◆ **Data records**:
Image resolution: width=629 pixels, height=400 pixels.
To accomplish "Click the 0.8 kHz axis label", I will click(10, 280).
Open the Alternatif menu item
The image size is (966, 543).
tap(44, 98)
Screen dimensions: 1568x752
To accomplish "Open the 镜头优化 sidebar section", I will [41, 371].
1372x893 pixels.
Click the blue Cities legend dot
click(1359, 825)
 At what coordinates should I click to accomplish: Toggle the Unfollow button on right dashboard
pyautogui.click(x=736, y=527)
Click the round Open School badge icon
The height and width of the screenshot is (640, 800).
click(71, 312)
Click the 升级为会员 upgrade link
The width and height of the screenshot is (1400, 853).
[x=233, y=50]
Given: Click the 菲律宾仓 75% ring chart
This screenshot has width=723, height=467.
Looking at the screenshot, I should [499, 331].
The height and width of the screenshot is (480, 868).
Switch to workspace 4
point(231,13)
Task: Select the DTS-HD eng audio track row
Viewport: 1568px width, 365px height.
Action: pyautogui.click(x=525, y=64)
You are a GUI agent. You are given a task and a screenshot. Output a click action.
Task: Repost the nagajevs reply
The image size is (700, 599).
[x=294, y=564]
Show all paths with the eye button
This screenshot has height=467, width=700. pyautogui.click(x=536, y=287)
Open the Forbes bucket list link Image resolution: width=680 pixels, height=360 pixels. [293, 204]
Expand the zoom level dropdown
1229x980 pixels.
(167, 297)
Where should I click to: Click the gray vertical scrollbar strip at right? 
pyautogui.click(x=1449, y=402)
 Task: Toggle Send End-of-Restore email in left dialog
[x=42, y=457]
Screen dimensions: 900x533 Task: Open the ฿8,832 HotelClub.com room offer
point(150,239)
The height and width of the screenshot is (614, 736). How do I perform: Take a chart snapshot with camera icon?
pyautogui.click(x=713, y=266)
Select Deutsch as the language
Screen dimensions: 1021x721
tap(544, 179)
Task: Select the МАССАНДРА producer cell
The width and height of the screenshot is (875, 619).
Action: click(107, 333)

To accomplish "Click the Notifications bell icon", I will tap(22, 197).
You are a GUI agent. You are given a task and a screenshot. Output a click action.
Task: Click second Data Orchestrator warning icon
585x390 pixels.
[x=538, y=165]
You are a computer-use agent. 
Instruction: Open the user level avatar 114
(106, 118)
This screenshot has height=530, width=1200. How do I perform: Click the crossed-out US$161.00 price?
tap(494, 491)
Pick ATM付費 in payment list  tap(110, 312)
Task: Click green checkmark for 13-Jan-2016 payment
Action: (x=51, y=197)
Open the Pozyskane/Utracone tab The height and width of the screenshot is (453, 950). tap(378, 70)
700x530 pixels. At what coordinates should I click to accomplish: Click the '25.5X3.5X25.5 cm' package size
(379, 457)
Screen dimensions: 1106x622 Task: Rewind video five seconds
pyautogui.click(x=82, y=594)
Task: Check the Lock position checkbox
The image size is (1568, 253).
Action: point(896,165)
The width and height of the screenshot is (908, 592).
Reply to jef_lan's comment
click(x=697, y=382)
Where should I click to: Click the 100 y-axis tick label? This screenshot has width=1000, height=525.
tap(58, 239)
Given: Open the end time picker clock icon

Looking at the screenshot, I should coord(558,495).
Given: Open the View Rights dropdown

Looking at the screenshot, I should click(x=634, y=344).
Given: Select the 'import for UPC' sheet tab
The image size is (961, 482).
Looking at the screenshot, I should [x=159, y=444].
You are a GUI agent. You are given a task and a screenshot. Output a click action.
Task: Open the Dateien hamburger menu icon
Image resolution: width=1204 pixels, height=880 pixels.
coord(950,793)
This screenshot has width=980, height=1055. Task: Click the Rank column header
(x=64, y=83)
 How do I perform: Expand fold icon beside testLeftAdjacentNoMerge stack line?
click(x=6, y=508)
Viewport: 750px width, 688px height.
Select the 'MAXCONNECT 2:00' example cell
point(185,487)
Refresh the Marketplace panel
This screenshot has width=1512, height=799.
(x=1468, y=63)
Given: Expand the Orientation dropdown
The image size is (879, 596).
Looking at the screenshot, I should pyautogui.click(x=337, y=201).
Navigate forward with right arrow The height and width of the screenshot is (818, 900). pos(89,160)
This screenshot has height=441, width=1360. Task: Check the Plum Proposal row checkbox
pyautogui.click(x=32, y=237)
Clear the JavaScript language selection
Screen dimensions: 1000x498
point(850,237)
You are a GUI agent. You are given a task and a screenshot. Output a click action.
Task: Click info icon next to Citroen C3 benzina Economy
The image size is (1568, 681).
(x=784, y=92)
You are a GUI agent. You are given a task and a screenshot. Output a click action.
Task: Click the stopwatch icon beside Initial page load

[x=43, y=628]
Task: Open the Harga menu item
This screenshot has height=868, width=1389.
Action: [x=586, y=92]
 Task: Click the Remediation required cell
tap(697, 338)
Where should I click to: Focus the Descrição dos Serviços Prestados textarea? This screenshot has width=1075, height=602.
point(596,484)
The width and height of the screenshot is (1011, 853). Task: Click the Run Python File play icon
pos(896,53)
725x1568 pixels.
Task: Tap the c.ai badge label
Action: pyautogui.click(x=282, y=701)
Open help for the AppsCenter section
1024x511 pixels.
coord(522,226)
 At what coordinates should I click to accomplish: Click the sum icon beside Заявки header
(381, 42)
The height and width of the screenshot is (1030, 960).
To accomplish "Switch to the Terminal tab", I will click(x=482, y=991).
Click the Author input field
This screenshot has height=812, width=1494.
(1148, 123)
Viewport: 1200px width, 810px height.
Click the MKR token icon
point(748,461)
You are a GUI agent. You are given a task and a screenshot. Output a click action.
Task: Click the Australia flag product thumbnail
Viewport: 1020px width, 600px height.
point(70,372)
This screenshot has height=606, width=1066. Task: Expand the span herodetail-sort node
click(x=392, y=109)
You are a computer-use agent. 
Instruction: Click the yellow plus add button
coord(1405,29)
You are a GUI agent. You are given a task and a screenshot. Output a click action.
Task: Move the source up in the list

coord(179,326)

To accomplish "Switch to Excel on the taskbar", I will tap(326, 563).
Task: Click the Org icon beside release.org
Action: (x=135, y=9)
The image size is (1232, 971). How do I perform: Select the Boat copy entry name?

◆ **Work to be completed**:
Would you output every line of the listing exactly?

◆ **Your solution**:
Image resolution: width=629 pixels, height=400 pixels.
To accomplish "Click the 0.8 kHz axis label", I will click(10, 280).
Open the Alternatif menu item
The image size is (966, 543).
tap(44, 98)
Screen dimensions: 1568x752
To accomplish "Open the 镜头优化 sidebar section", I will [41, 371].
1372x893 pixels.
Click the blue Cities legend dot
click(1359, 825)
 At what coordinates should I click to accomplish: Toggle the Unfollow button on right dashboard
pyautogui.click(x=736, y=527)
Click the round Open School badge icon
The height and width of the screenshot is (640, 800).
click(71, 312)
Click the 升级为会员 upgrade link
The width and height of the screenshot is (1400, 853).
[x=233, y=50]
Given: Click the 菲律宾仓 75% ring chart
This screenshot has width=723, height=467.
Looking at the screenshot, I should [499, 331].
The height and width of the screenshot is (480, 868).
Switch to workspace 4
point(231,13)
Task: Select the DTS-HD eng audio track row
Viewport: 1568px width, 365px height.
Action: pyautogui.click(x=525, y=64)
You are a GUI agent. You are given a task and a screenshot. Output a click action.
Task: Repost the nagajevs reply
The image size is (700, 599).
[x=294, y=564]
Show all paths with the eye button
This screenshot has height=467, width=700. pyautogui.click(x=536, y=287)
Open the Forbes bucket list link Image resolution: width=680 pixels, height=360 pixels. [293, 204]
Expand the zoom level dropdown
1229x980 pixels.
(167, 297)
Where should I click to: Click the gray vertical scrollbar strip at right? 
pyautogui.click(x=1449, y=402)
 Task: Toggle Send End-of-Restore email in left dialog
[x=42, y=457]
Screen dimensions: 900x533 Task: Open the ฿8,832 HotelClub.com room offer
point(150,239)
The height and width of the screenshot is (614, 736). How do I perform: Take a chart snapshot with camera icon?
pyautogui.click(x=713, y=266)
Select Deutsch as the language
Screen dimensions: 1021x721
tap(544, 179)
Task: Select the МАССАНДРА producer cell
The width and height of the screenshot is (875, 619).
Action: click(107, 333)

To accomplish "Click the Notifications bell icon", I will tap(22, 197).
You are a GUI agent. You are given a task and a screenshot. Output a click action.
Task: Click second Data Orchestrator warning icon
585x390 pixels.
[x=538, y=165]
You are a computer-use agent. 
Instruction: Open the user level avatar 114
(106, 118)
This screenshot has height=530, width=1200. How do I perform: Click the crossed-out US$161.00 price?
tap(494, 491)
Pick ATM付費 in payment list  tap(110, 312)
Task: Click green checkmark for 13-Jan-2016 payment
Action: (x=51, y=197)
Open the Pozyskane/Utracone tab The height and width of the screenshot is (453, 950). tap(378, 70)
700x530 pixels. At what coordinates should I click to accomplish: Click the '25.5X3.5X25.5 cm' package size
(379, 457)
Screen dimensions: 1106x622 Task: Rewind video five seconds
pyautogui.click(x=82, y=594)
Task: Check the Lock position checkbox
The image size is (1568, 253).
Action: point(896,165)
The width and height of the screenshot is (908, 592).
Reply to jef_lan's comment
click(x=697, y=382)
Where should I click to: Click the 100 y-axis tick label? This screenshot has width=1000, height=525.
tap(58, 239)
Given: Open the end time picker clock icon

Looking at the screenshot, I should coord(558,495).
Given: Open the View Rights dropdown

Looking at the screenshot, I should click(x=634, y=344).
Given: Select the 'import for UPC' sheet tab
The image size is (961, 482).
Looking at the screenshot, I should [x=159, y=444].
You are a GUI agent. You are given a task and a screenshot. Output a click action.
Task: Open the Dateien hamburger menu icon
Image resolution: width=1204 pixels, height=880 pixels.
coord(950,793)
This screenshot has width=980, height=1055. Task: Click the Rank column header
(x=64, y=83)
 How do I perform: Expand fold icon beside testLeftAdjacentNoMerge stack line?
click(x=6, y=508)
Viewport: 750px width, 688px height.
Select the 'MAXCONNECT 2:00' example cell
point(185,487)
Refresh the Marketplace panel
This screenshot has width=1512, height=799.
(x=1468, y=63)
Given: Expand the Orientation dropdown
The image size is (879, 596).
Looking at the screenshot, I should pyautogui.click(x=337, y=201).
Navigate forward with right arrow The height and width of the screenshot is (818, 900). pos(89,160)
This screenshot has height=441, width=1360. Task: Check the Plum Proposal row checkbox
pyautogui.click(x=32, y=237)
Clear the JavaScript language selection
Screen dimensions: 1000x498
point(850,237)
You are a GUI agent. You are given a task and a screenshot. Output a click action.
Task: Click info icon next to Citroen C3 benzina Economy
The image size is (1568, 681).
(x=784, y=92)
You are a GUI agent. You are given a task and a screenshot. Output a click action.
Task: Click the stopwatch icon beside Initial page load

[x=43, y=628]
Task: Open the Harga menu item
This screenshot has height=868, width=1389.
Action: [x=586, y=92]
 Task: Click the Remediation required cell
tap(697, 338)
Where should I click to: Focus the Descrição dos Serviços Prestados textarea? This screenshot has width=1075, height=602.
point(596,484)
The width and height of the screenshot is (1011, 853). Task: Click the Run Python File play icon
pos(896,53)
725x1568 pixels.
Task: Tap the c.ai badge label
Action: pyautogui.click(x=282, y=701)
Open help for the AppsCenter section
1024x511 pixels.
coord(522,226)
 At what coordinates should I click to accomplish: Click the sum icon beside Заявки header
(381, 42)
The height and width of the screenshot is (1030, 960).
To accomplish "Switch to the Terminal tab", I will click(x=482, y=991).
Click the Author input field
This screenshot has height=812, width=1494.
(1148, 123)
Viewport: 1200px width, 810px height.
Click the MKR token icon
point(748,461)
You are a GUI agent. You are given a task and a screenshot. Output a click action.
Task: Click the Australia flag product thumbnail
Viewport: 1020px width, 600px height.
point(70,372)
This screenshot has height=606, width=1066. Task: Expand the span herodetail-sort node
click(x=392, y=109)
You are a computer-use agent. 
Instruction: Click the yellow plus add button
coord(1405,29)
You are a GUI agent. You are given a task and a screenshot. Output a click action.
Task: Move the source up in the list

coord(179,326)

To accomplish "Switch to Excel on the taskbar", I will tap(326, 563).
Task: Click the Org icon beside release.org
Action: (x=135, y=9)
The image size is (1232, 971). How do I perform: Select the Boat copy entry name?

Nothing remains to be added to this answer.